噛まれ、抓られ、笑われ、しかしめげない私。合鴨ジュウキューロー君のエピソードでもおわかりになるように、本当に我ながら嫌になるくらいシツコイ性格なのだ。しかし今から考えるとインコくんのストレスも並々ならぬものだっただろう。彼が心臓発作とか脳溢血とか起こさなくて良かった。
異変は突如訪れた。
四日目の朝。
蚊に食われた足をボリボリと掻きつつ裏口の戸を開けた私を見たインコくんがケージの壁にしがみついた。ここまではいつも通りの平常運行。しかしケージに差し入れられた私の手を見てもインコくんは悲鳴をあげず、何やら首をひねりつつ私の手をじっと見つめている。微かな期待に息を詰め、そうっと足元に指を近付けた。と、インコくんが恐る恐る片方の足を伸ばし、私の指をキュッと掴んだ。
おおおおおっっ!と心の中で叫びつつ、しかしインコくんが怯えないようにじっと静止して十秒。インコくんがケージを掴んでいたもう片方の足をゆっくりと私の指に乗せた。
シツコサの大勝利。シツコイ性格で良かった。
感動と喜びで手がふるふるする。でもあんまりふるふるして座り心地が悪くて嫌われてはイケナイと、ぐっと震えを堪える。キュッと私の指先を掴むインコくんの足は、爪が尖っていて、サラサラで、そして少しひんやりとしていた。
その日以来、インコくんは私が裏口から顔を出すのを心待ちにするようになった。
朝、私が裏口から顔を出すとチチチ、と鳴く声も何やら甘い。つい一昨日までは連続殺人犯でも見るような目を私に向けていたインコくんが、ケージの戸が開くのが待ちきれないように手に飛び乗ってくる。
ケージの戸は小さくて、片方の手しか入らなかった。だからインコくんをグルーミングしたり、顎や背中を掻いてあげることも出来ない。気の利かない私は彼にオヤツをあげる事もなかった。今から思えば最初から餌付けしていればあそこまで抓られまくることもなかったのでは、と思わんでもないが、しかしワタクシ的に生き物と仲良くなるのに餌付けは邪道なのだ。そして昔の私は今よりも確固たる信念を持って生きていた。(今なら餌付け一直線。)
ケージの中のインコくんをちょんと手に乗せて、歌など口ずさみつつ、唯ひたすらじーーっとしているだけの小学三年生の私。よく飽きないもんだ。

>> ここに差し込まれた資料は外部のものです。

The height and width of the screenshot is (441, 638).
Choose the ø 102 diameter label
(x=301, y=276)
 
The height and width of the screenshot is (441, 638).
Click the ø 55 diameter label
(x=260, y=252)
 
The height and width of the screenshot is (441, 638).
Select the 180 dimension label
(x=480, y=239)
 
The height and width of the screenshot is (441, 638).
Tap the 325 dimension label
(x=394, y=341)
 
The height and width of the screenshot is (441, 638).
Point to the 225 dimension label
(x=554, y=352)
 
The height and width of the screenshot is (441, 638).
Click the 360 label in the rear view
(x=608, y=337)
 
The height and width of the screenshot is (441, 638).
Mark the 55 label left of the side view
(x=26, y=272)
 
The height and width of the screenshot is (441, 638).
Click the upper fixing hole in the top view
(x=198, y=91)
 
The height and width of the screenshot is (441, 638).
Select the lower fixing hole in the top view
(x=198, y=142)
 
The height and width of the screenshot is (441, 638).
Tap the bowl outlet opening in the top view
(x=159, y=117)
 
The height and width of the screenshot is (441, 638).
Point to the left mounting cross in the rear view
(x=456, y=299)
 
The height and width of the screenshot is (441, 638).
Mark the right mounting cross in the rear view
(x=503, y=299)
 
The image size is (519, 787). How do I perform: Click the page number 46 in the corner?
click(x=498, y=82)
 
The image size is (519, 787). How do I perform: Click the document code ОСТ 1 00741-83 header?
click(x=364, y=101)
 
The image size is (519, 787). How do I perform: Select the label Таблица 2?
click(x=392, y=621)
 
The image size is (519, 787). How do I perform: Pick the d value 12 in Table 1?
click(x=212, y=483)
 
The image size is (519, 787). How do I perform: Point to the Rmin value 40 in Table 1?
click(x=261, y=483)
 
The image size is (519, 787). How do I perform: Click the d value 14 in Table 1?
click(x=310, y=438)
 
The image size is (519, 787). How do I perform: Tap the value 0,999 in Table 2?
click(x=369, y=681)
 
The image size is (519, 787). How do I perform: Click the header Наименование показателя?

インコくんは私の手の上でせっせとグルーミングしたり、ウトウトしたり、何やらピチュピチュとお喋りしたり。そして時々バサリと片方の翼を広げてみせる。彼は所謂一般的な黄色とグリーンのセキセイインコだったのだが、広げた翼の普段隠れている部分には濃い群青色の羽根が混じっていたりして、その鮮やかな色合いと濡れたように光る艶やかな翼はうっとりするほど綺麗だった。
そして数日後、我々の関係はもう一歩進んだモノとなる。
朝、待ちきれないように手に飛び乗ったインコくんが、いきなりゲロっと半分消化された餌を私の指に吐いた。病気にでもなったのかと一瞬びっくり。しかしピチュピチュと囀り元気そうだ。彼に一体何が起こったのか……?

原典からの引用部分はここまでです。